First, let me shout it loud and clear.  Just because someone wants to their dog to meet your dog does not mean you have to comply. You officially have my permission to say “Sorry, not today” Maybe you know your mind is on other things, maybe you think your dog has had to deal with a bit too many squirrels today, maybe you are concerned about the approaching dogs body language.  No reason is needed.  If you don’t want to, you don’t have to. 

You know your dog better than anyone. You are your dog’s advocate.  If your dog has a history of showing reactive behavior (lunging, barking or nipping at other dogs) STOP and consult a dog training professional to help your dog with his particular needs.
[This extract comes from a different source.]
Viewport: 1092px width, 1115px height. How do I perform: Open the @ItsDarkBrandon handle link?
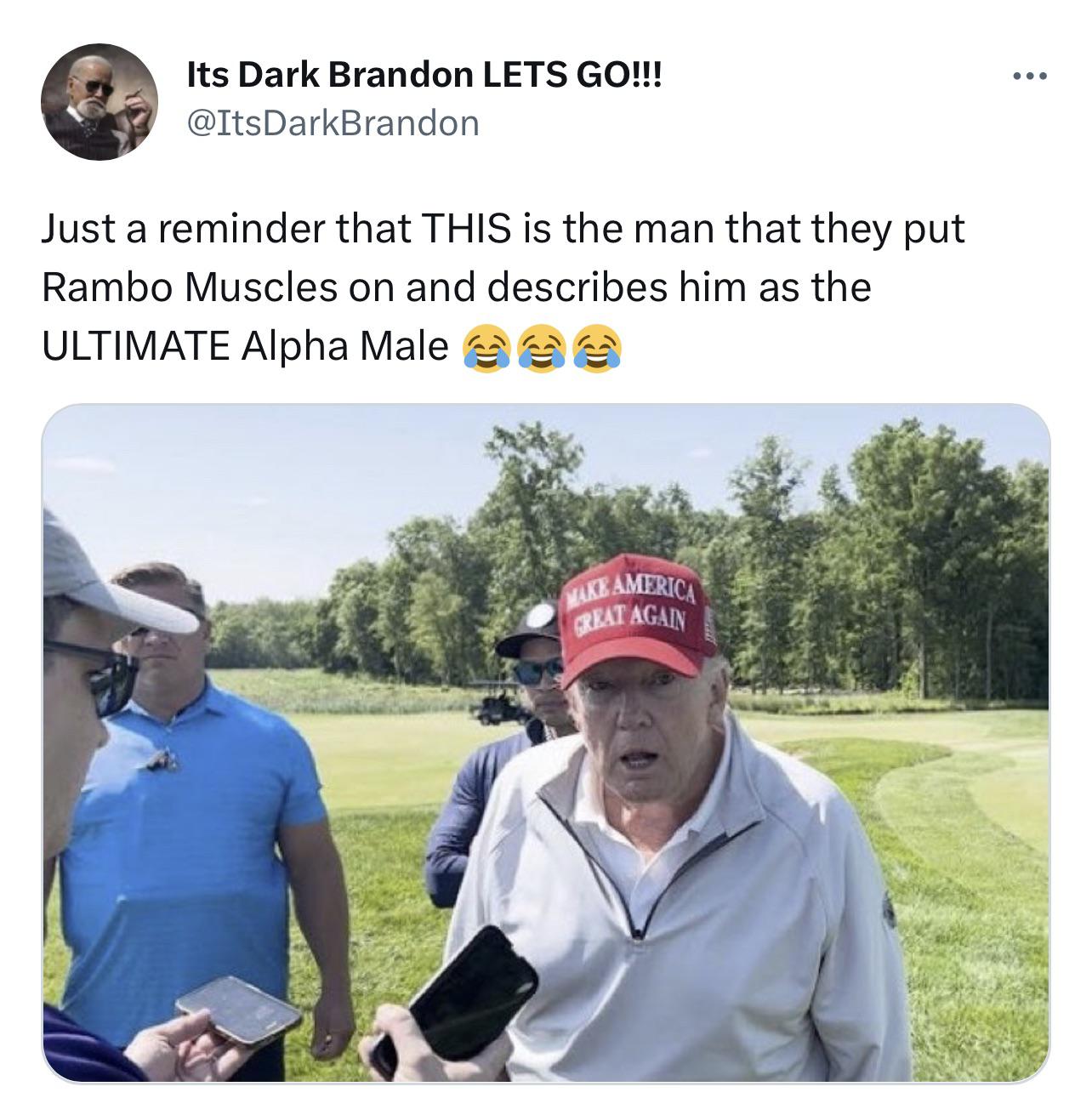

Before you have your dog meet another dog, all humans need to be mindful, agree to meet and be comfortable with the situation.   Don't allow yourself to be talked into a meet and greet with another dog and certainly don’t be one of those people who try to convince someone else if they don't want to greet. No one is on their phone, no one has head phones in... we are all mindful.  Rather than asking if the other persons dog is friendly,  I prefer to hang back and watch the other dog for a bit.  Is the other dog focused or bonkers?  Four feet on the floor or jumping around?  Is the other dog relaxed and looking away or stiff and starring?    Not sure what those have to do with a dog’s state of mind? Come to one of our FREE Body language seminars, or email us for some free handouts to learn more. Now ask, “Does your dog enjoy meeting other dogs on leash? “  This is a very different question than “is your dog friendly” it might help the other person be more mindful too.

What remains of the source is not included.